BRIEF | Please return the lines of the data that contain "screenshot".

EXTRACTED DATA |
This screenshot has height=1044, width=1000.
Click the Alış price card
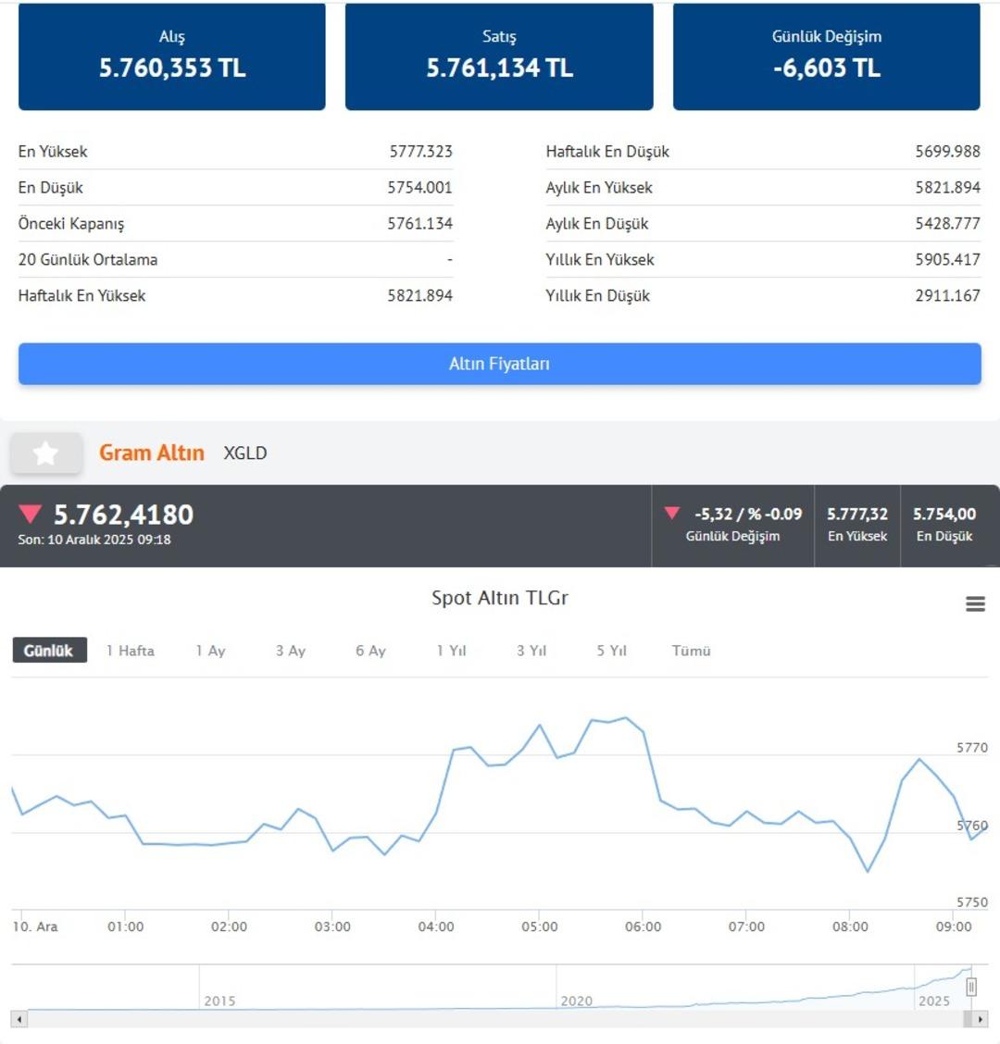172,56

---

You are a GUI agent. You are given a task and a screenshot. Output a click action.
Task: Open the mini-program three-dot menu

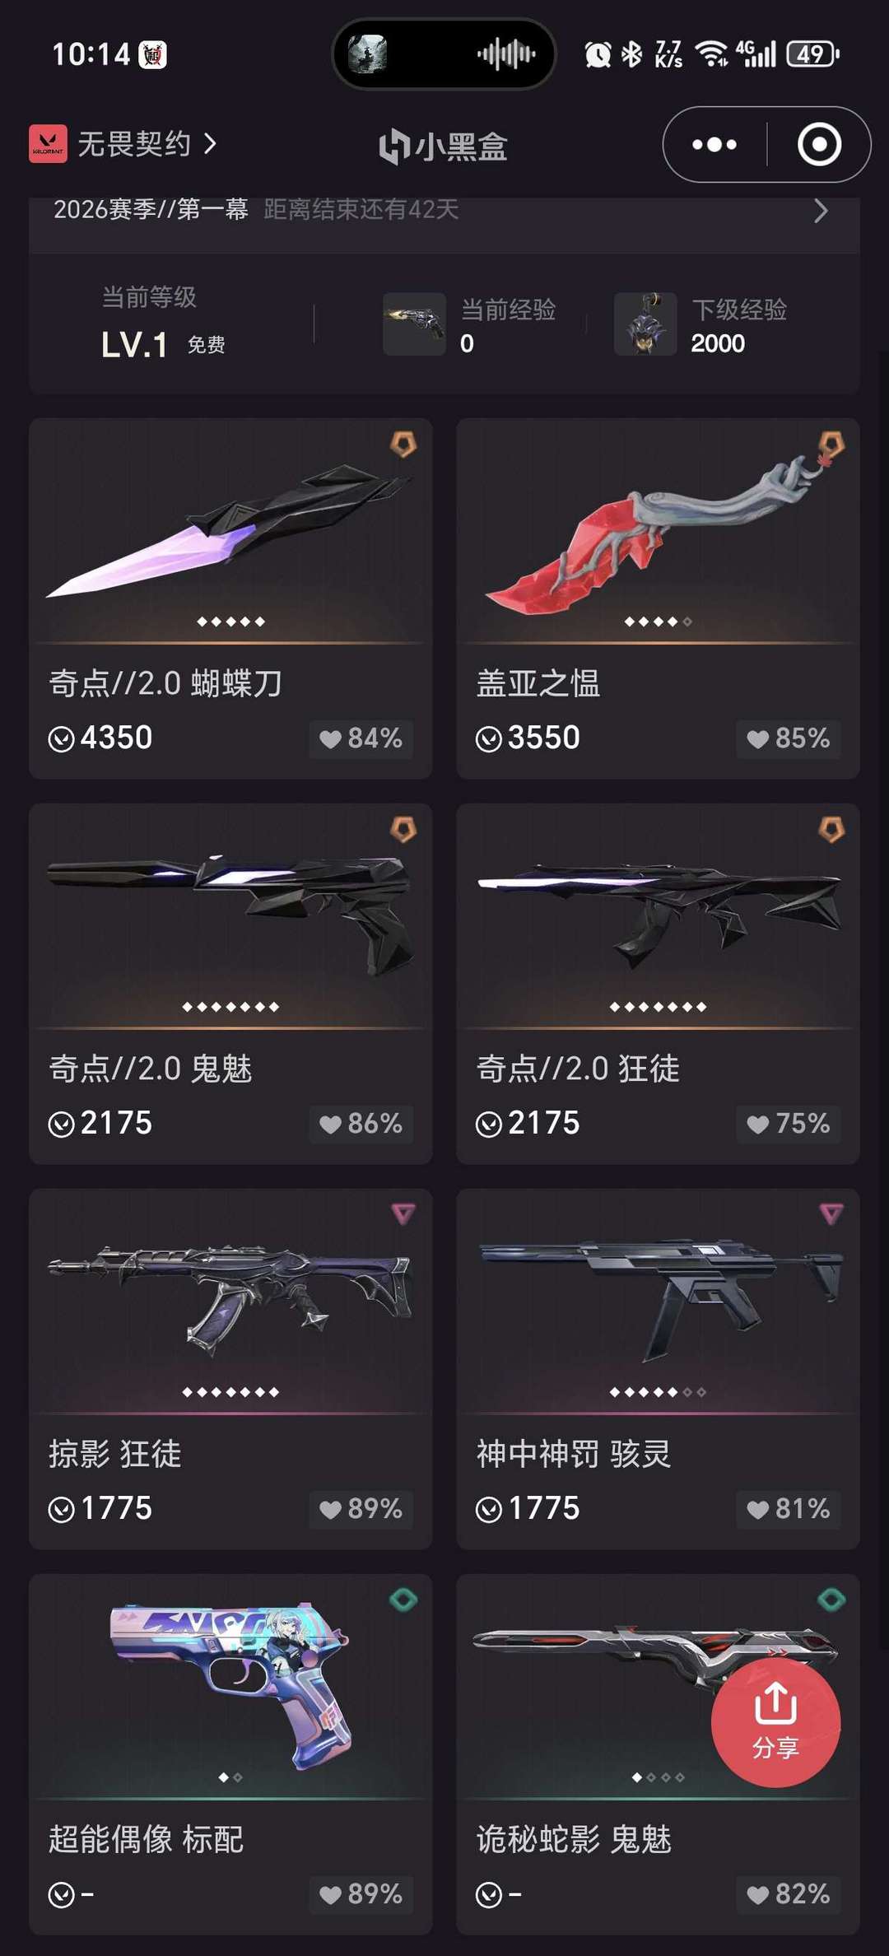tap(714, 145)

EXERCISE SOLUTION |
This screenshot has height=1044, width=1000.
You are a GUI agent. You are given a task and a screenshot. Output a click action.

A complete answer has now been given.